TASK INPUTS START

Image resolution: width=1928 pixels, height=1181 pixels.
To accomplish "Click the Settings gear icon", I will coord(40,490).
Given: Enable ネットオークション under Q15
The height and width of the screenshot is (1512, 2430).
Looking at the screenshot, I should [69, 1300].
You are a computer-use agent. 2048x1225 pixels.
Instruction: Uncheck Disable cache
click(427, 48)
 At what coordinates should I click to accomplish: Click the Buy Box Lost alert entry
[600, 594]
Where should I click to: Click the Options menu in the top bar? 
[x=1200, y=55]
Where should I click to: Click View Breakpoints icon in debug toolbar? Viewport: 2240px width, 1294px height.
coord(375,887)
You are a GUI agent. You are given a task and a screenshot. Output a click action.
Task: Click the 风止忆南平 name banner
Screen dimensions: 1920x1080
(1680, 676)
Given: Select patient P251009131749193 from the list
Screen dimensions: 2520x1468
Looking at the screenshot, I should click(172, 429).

TASK INPUTS END

DESCRIPTION OF THE TASK: Would you output every line of the listing exactly?

EXERCISE ANSWER:
Image resolution: width=1928 pixels, height=1181 pixels.
To accomplish "Click the Settings gear icon", I will coord(40,490).
Given: Enable ネットオークション under Q15
The height and width of the screenshot is (1512, 2430).
Looking at the screenshot, I should [69, 1300].
You are a computer-use agent. 2048x1225 pixels.
Instruction: Uncheck Disable cache
click(427, 48)
 At what coordinates should I click to accomplish: Click the Buy Box Lost alert entry
[600, 594]
Where should I click to: Click the Options menu in the top bar? 
[x=1200, y=55]
Where should I click to: Click View Breakpoints icon in debug toolbar? Viewport: 2240px width, 1294px height.
coord(375,887)
You are a GUI agent. You are given a task and a screenshot. Output a click action.
Task: Click the 风止忆南平 name banner
Screen dimensions: 1920x1080
(1680, 676)
Given: Select patient P251009131749193 from the list
Screen dimensions: 2520x1468
Looking at the screenshot, I should click(172, 429).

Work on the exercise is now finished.